For this brave reporting both men had their passports removed for many years.

From China to Germany
By 1960 Winnington had learned to speak Chinese fluently, but had already become skeptical of Mao’s approach to building socialism at least two years earlier because of the "Great Leap Forward" and other campaigns, which he described as “stupidities.” He left China with his Sino-British wife Esther and their two children, settling in East Berlin while they attempted to negotiate the return of his British passport with the help of Lance Samson, a German Jew who also worked for the Star.
The British government were still considering a charge of treason or espionage, possibly with a death sentence, as punishment for his reporting during the Korean war, so even after the restoration of his passport he did not return permanently to his country of birth, choosing instead to remain in Berlin. Sadly, his wife wanted to return to Britain, and their marriage broke down when she decided to move with their two children back to Britain, where she married Samson with whom she had a third child. Their daughter Polly would subsequently grow up to become an author in her own right.
After making the decision to remain in the east, Winnington began a new family with a lady named Ursula Wittbrodt, who he had met in 1963 and who would become Ursula Winnington when they married in 1967. He did not receive his British passport until a year later. (Burchett had to wait until Gough Whitlam’s Labour government came to power in 1972 before his birthright was restored.)
Winnington continued to work as a correspondent for the Morning Star from his new home in the GDR, and also served at times as an Asia advisor to the East German government. During the Vietnam War he repeatedly had the opportunity to travel to the Far East where he reported from both China and Vietnam.

From Journalism to Crime Writing
Alongside his journalistic work however, Winnington was increasingly beginning to develop a career as a novelist and author of crime fiction, among them novels in German like Heart failure, Inspector Gullet and The Death Curve, The Presumed Dead Man and Angler's Alibi. He also wrote children's books, such as a fantasy novel in two volumes about a robot horse called "Silver hoof", which was set in the Himalayas. During his time in China, he had developed a considerable love and admiration for the people of Tibet, writing Tibet: Record of a Journey (1957), which these stories reflected.

## GIVEN RECORDS
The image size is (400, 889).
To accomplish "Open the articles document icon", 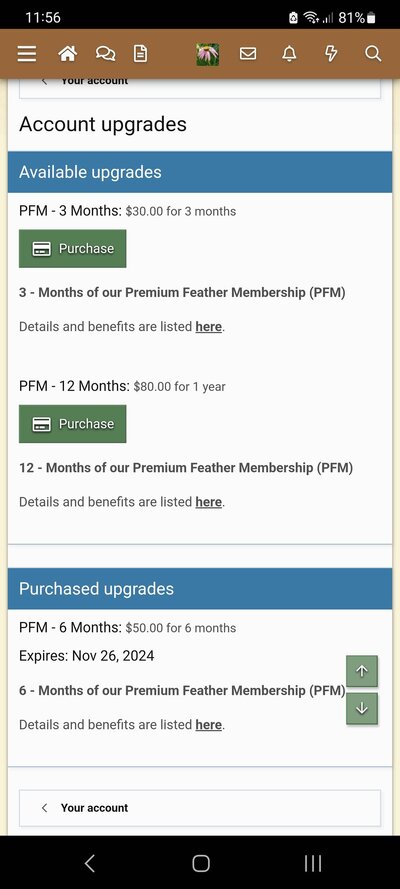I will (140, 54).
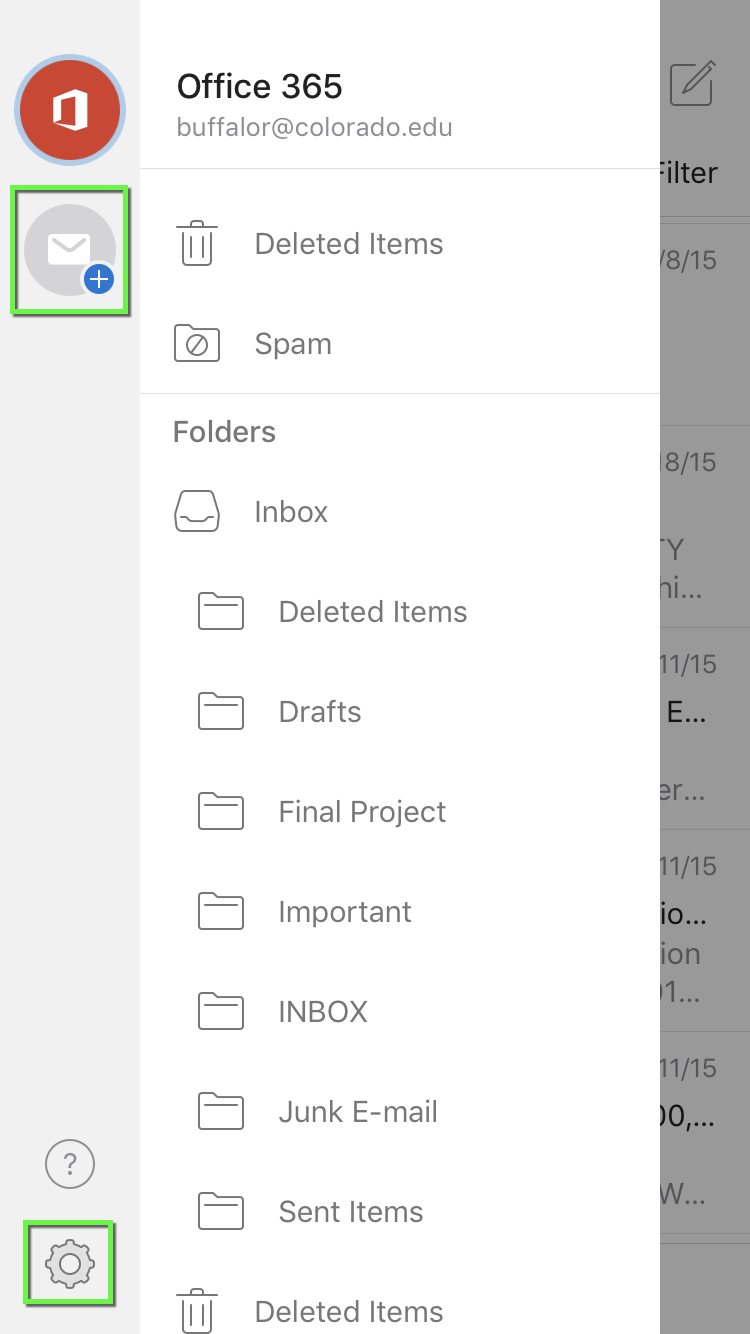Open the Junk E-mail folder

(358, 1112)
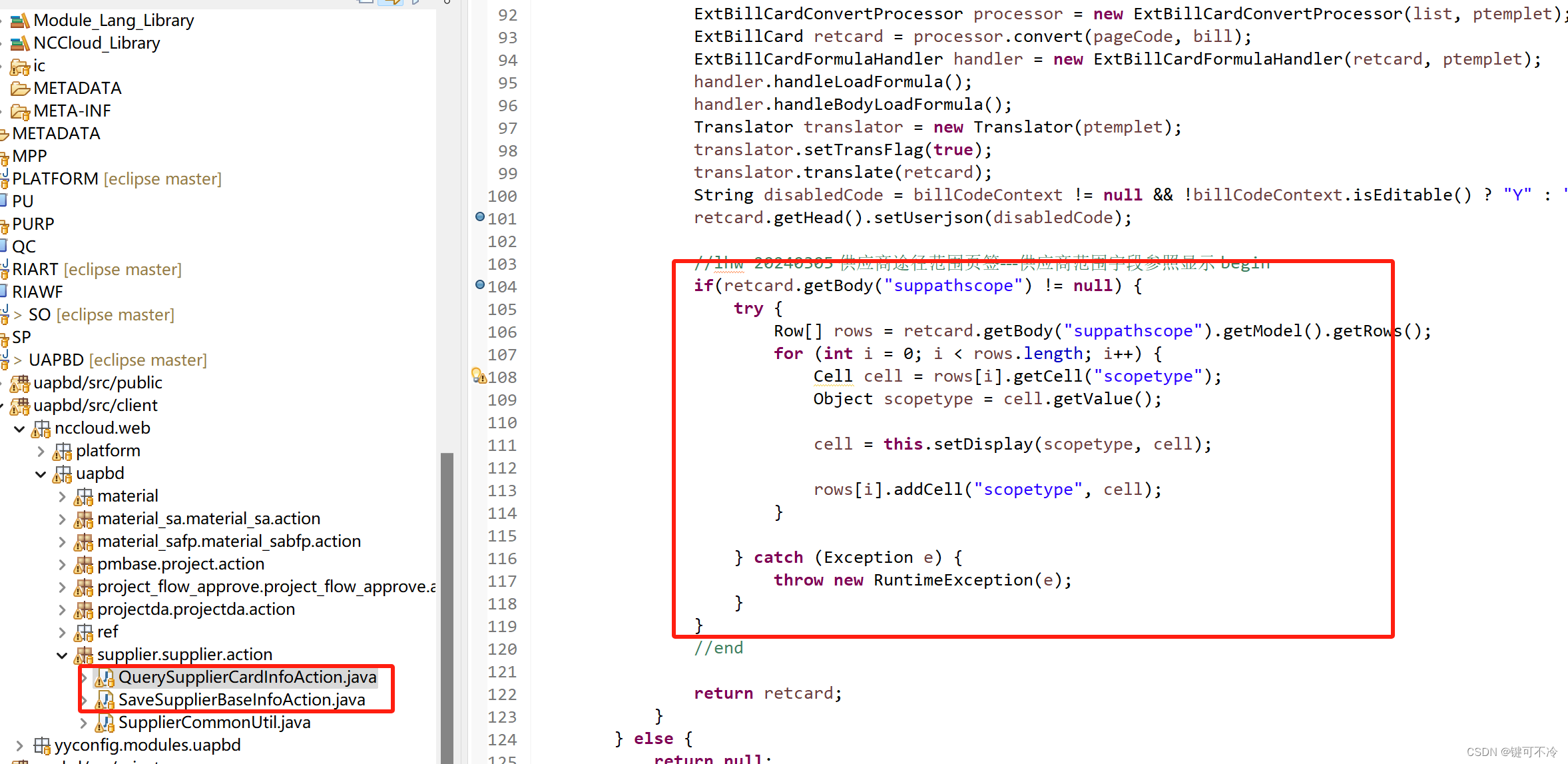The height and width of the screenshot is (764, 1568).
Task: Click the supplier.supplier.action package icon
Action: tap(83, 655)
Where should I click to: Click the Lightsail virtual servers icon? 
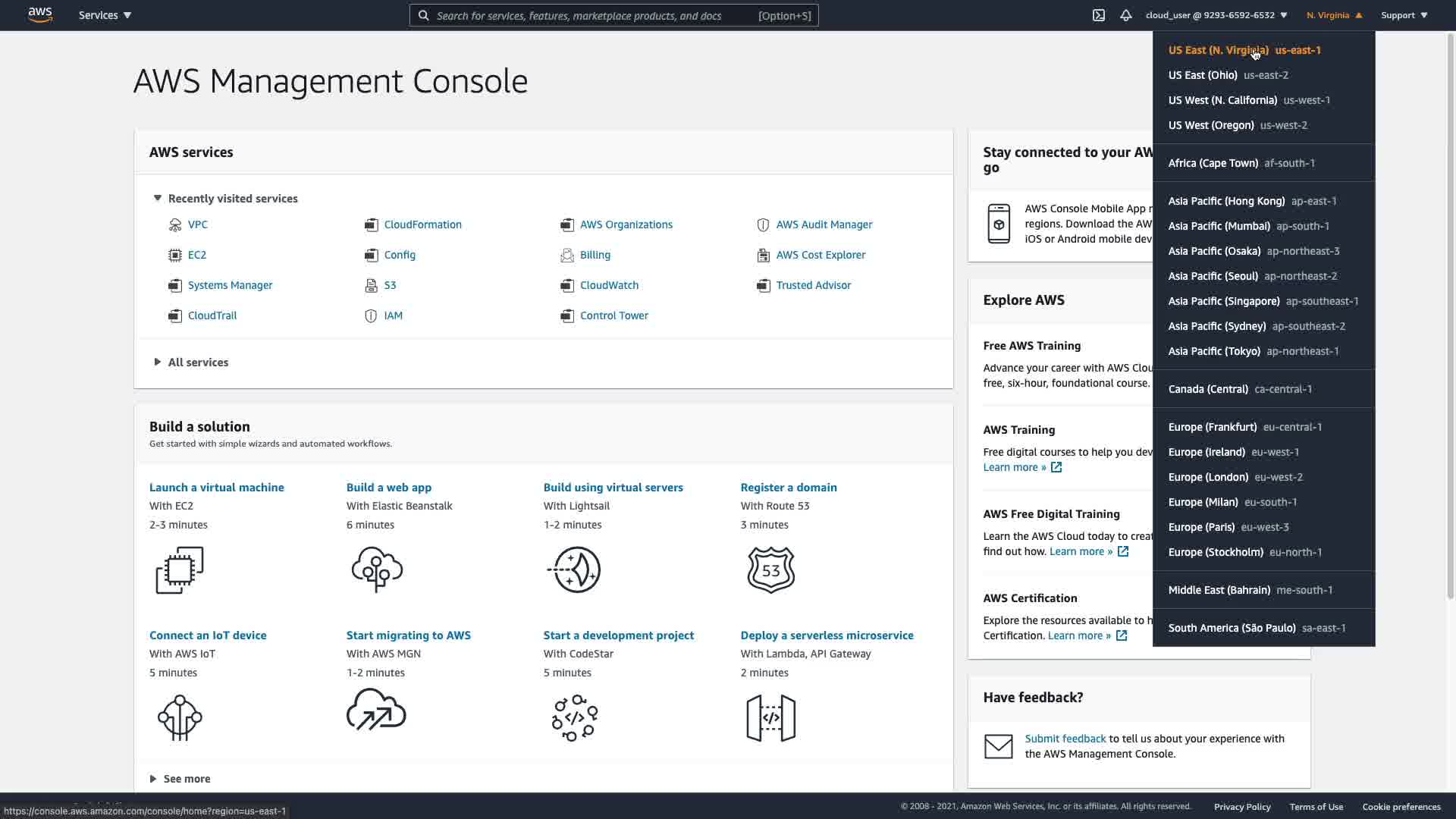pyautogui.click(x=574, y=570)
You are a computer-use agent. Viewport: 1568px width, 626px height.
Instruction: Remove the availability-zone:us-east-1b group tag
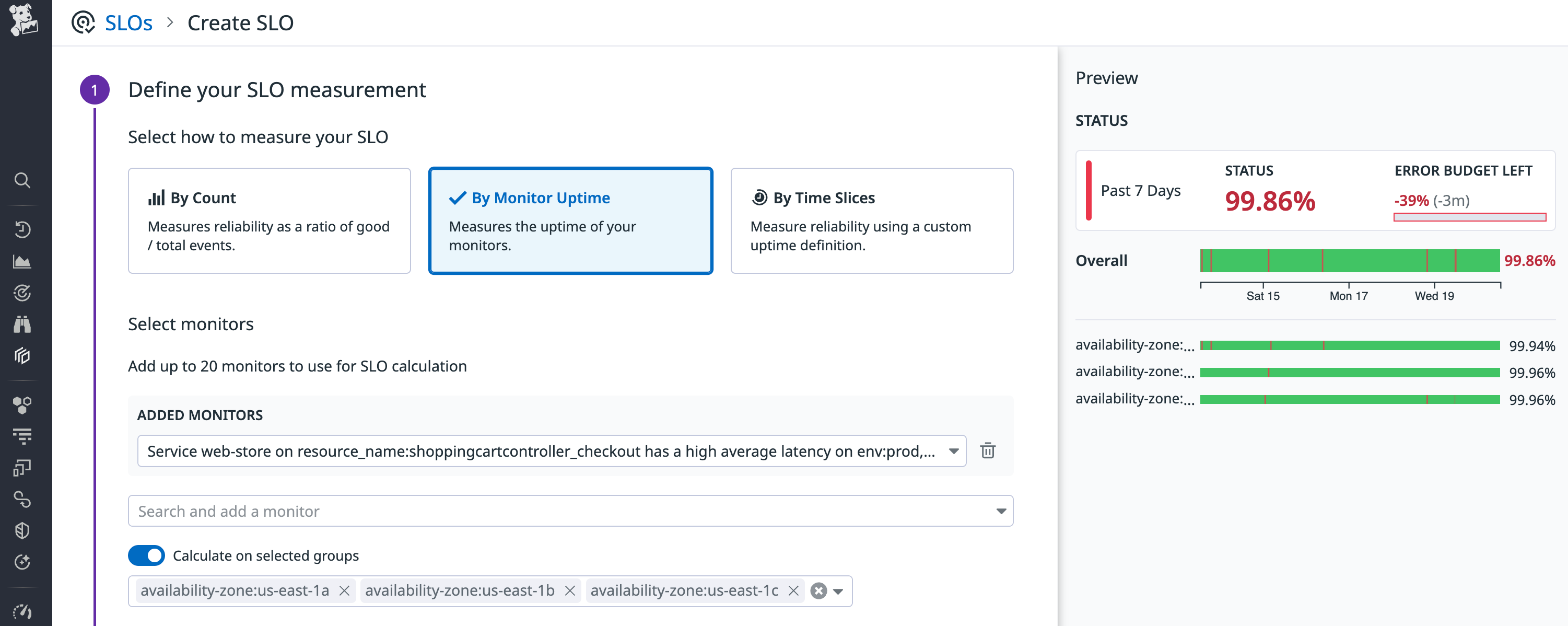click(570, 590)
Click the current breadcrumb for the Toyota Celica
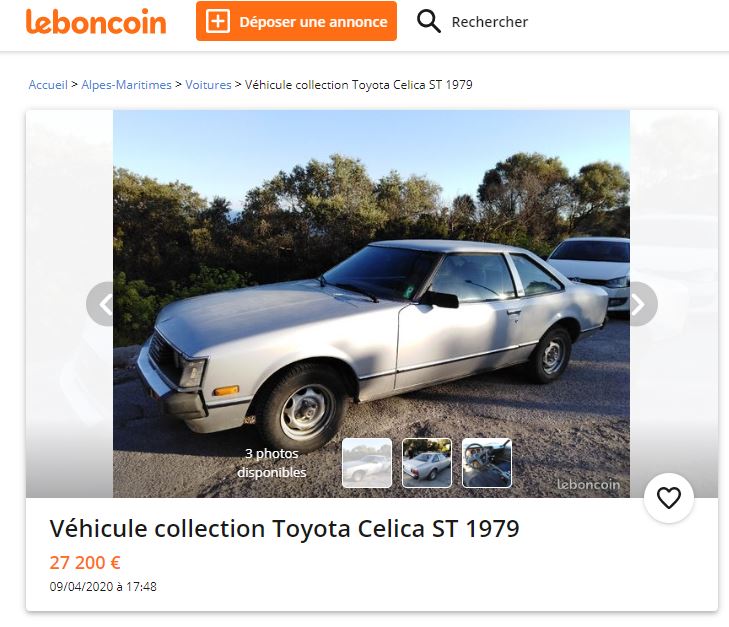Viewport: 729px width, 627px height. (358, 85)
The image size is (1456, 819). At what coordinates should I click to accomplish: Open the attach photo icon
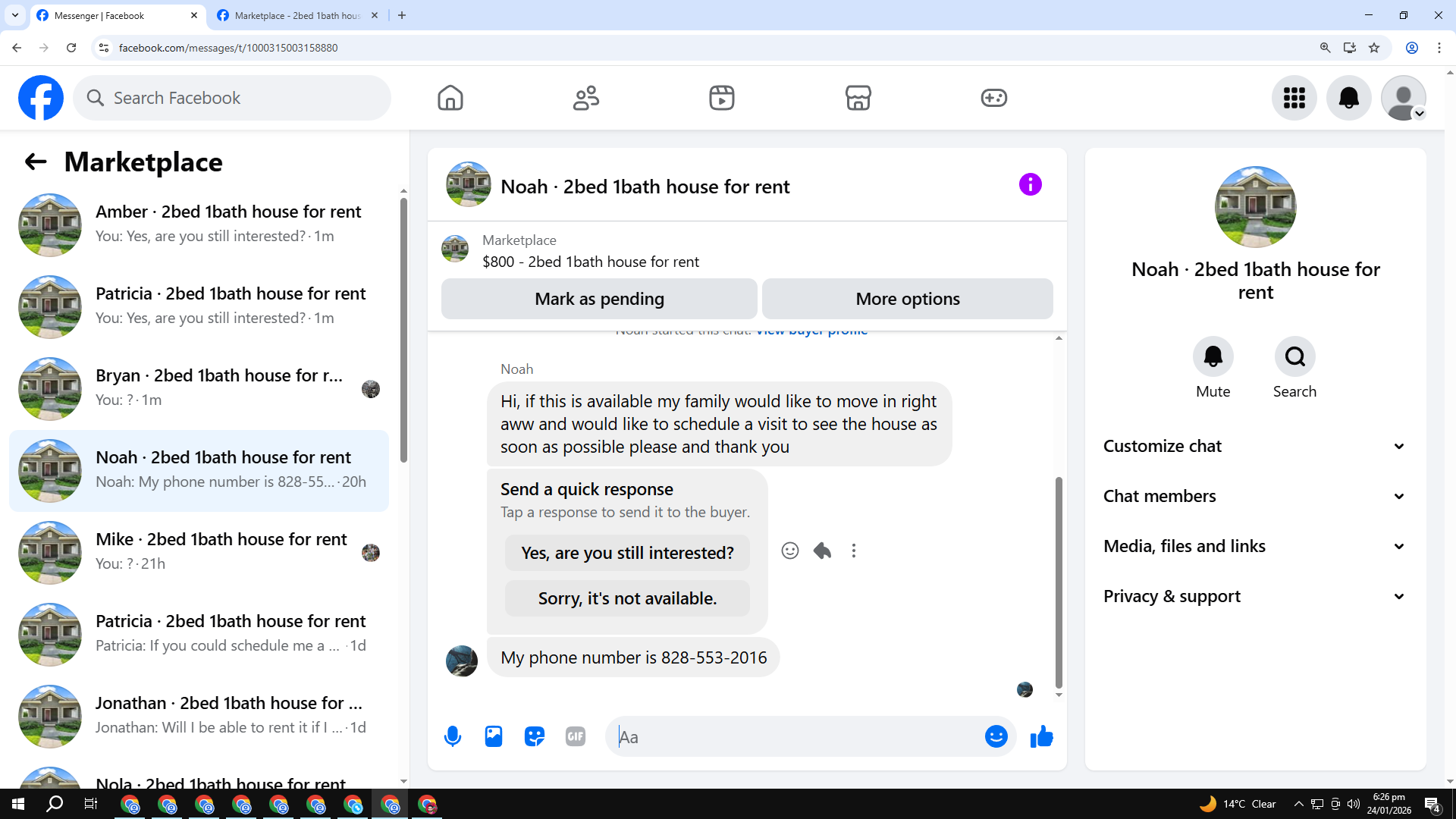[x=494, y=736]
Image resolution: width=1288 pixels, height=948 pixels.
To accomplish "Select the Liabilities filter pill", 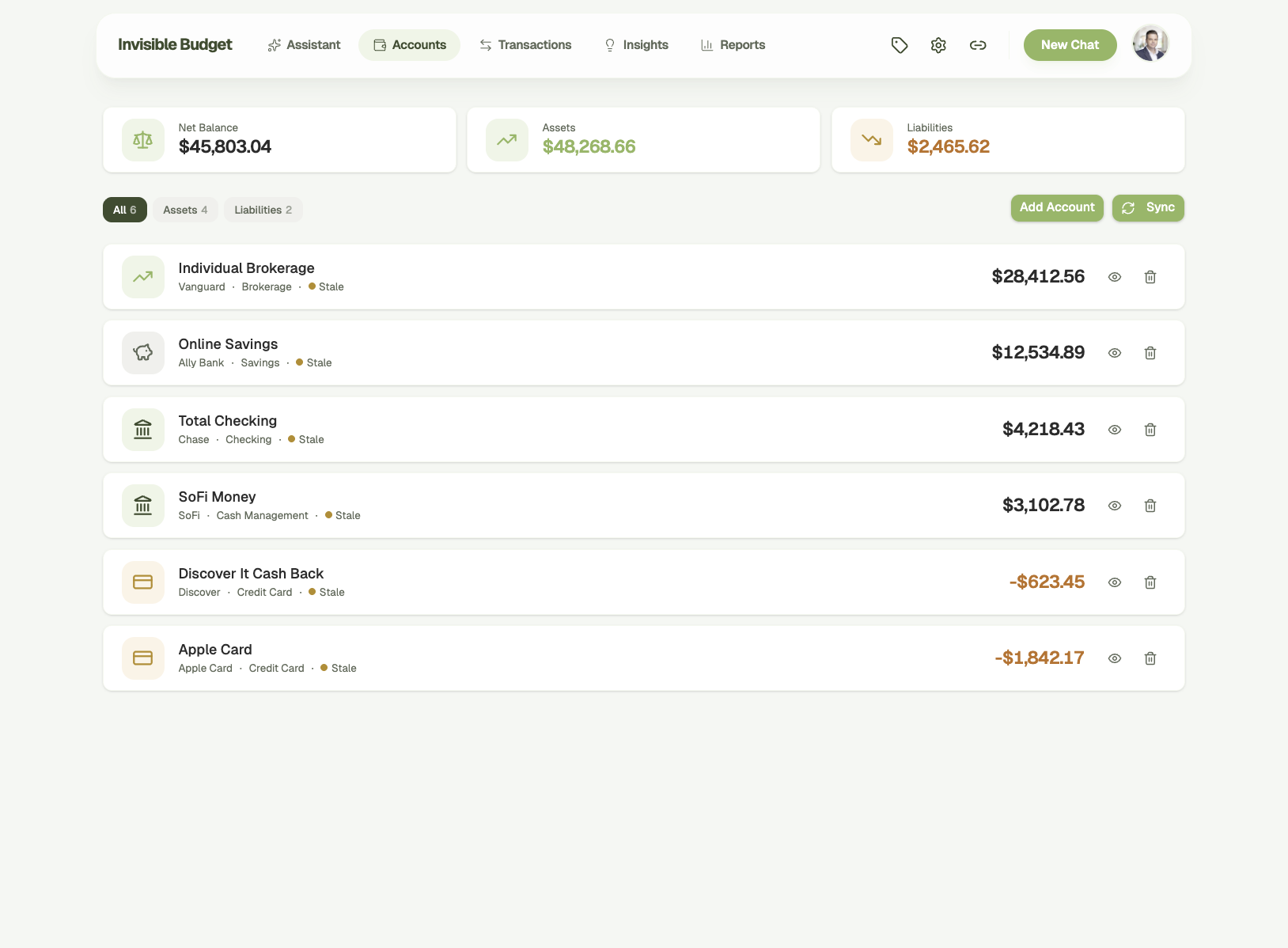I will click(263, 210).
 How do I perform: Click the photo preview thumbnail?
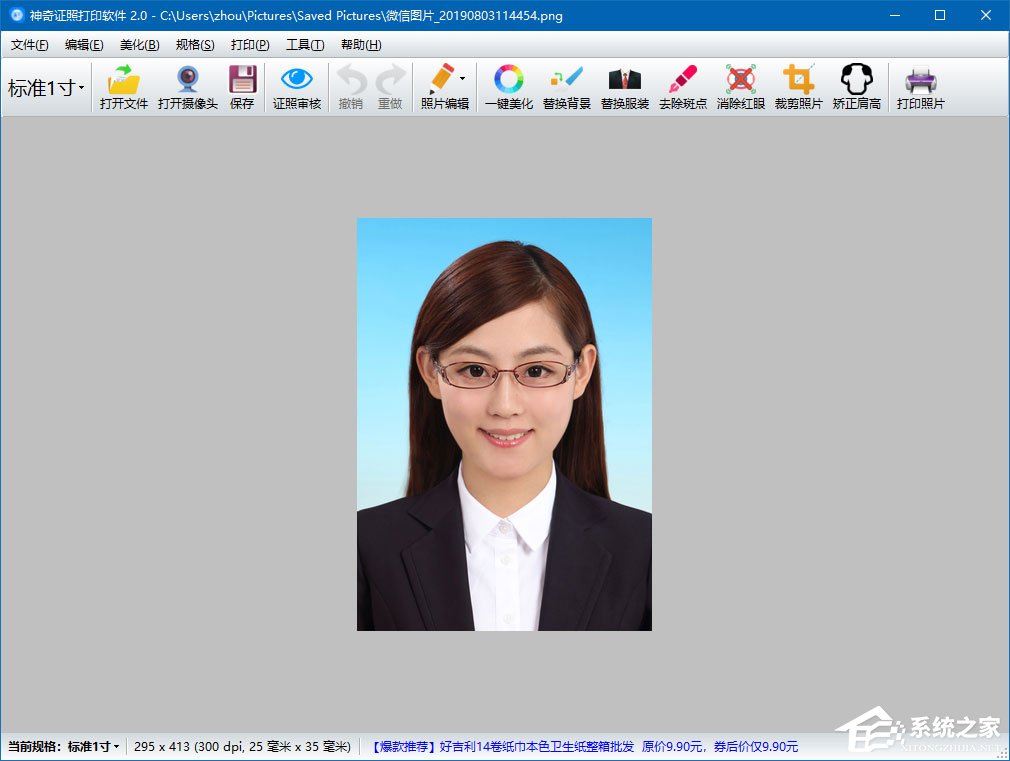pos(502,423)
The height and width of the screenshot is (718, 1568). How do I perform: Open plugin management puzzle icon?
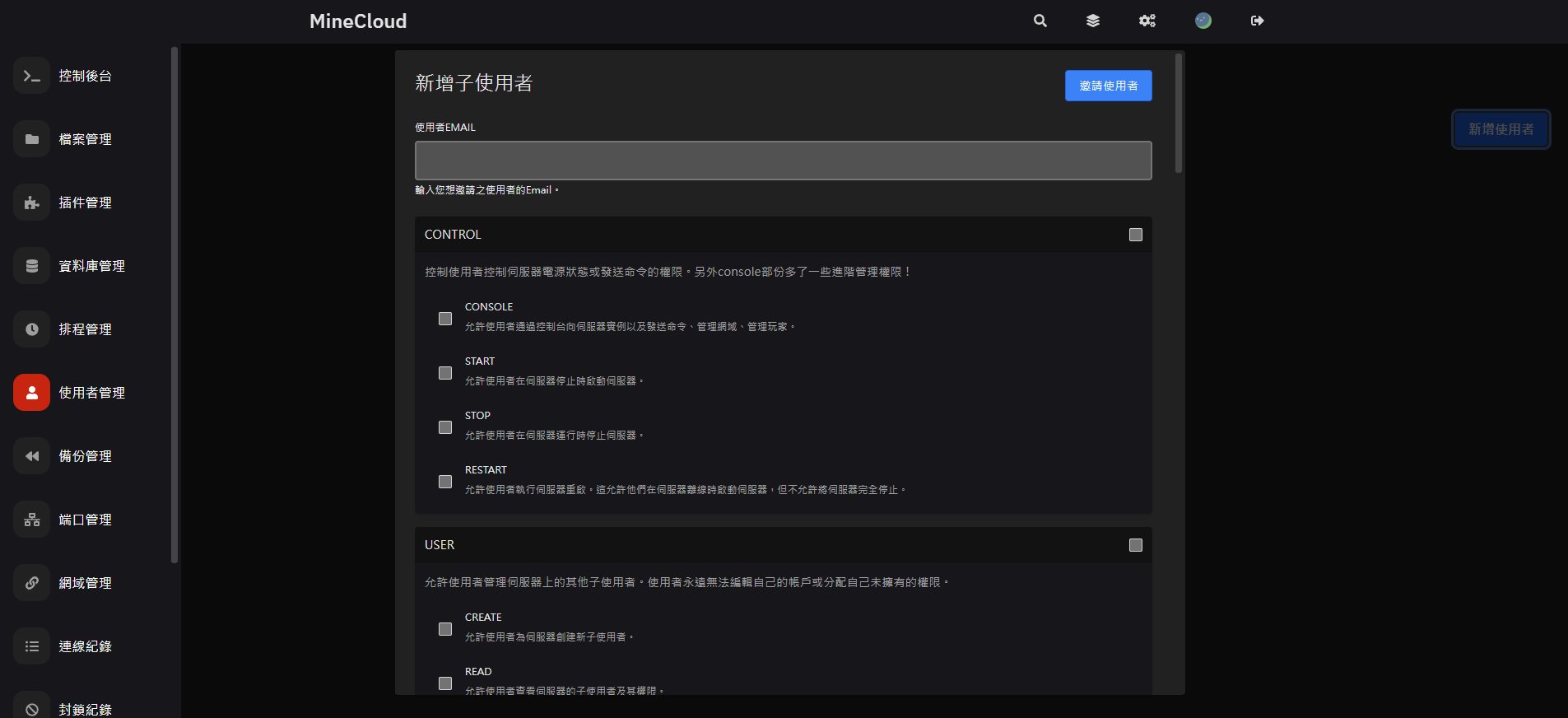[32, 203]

## EXERCISE REQUIREMENTS
[1] List every person the extract on Winnington's life names, apart from Winnington himself.
[2] Answer these from the extract on Winnington's life, one line each:
(a) In what year did Winnington meet Ursula Wittbrodt?
(b) For which newspaper did he keep working as a correspondent from the GDR?
(c) In what year did Tibet: Record of a Journey come out?
[3] Pick up the extract on Winnington's life after its last sentence and carry it on.

## EXPECTED ANSWERS
[1]
Mao
Esther
Lance Samson
Polly
Ursula Wittbrodt (later Ursula Winnington)
Burchett
Gough Whitlam

[2]
(a) 1963
(b) The Morning Star
(c) 1957

[3]
He even had a very brief foray into acting, appearing in a small film role as a Chief of Intelligence Service in the 1967 East German film Die Gefrorenen Blitze (Frozen Flashes), although he seems to have enjoyed more success with writing. His crime novel Police Alibi was made into a film for East German television in 1971 (Tod in der Kurve), while Milliony Ferfaksa (Fairfax’s Millions) was turned into a feature film in 1980 by the Russian Dovzhenko Film Studios.
His autobiography Breakfast with Mao was first published in a small German print run, as he had still been writing it when he died on 26th November 1983. Described by the historian Edwin Moise in the London Review of Books as “marvellously readable” it only appeared in English in 1986 when Lawrence and Wishart published it as From London to Beijing: Memoirs of a Foreign Correspondent 1914 to 1960.
Nine short novels, six of which belong to the crime and detective genre, the aforementioned two children's books and four travel books about China and Asia have also been published in English at some time or another. Yet despite this diverse oeuvre it appears that Slaves of the Cool Mountains remains the only one of his books currently still in print in the English language, and he currently has no English language Wikipedia entry.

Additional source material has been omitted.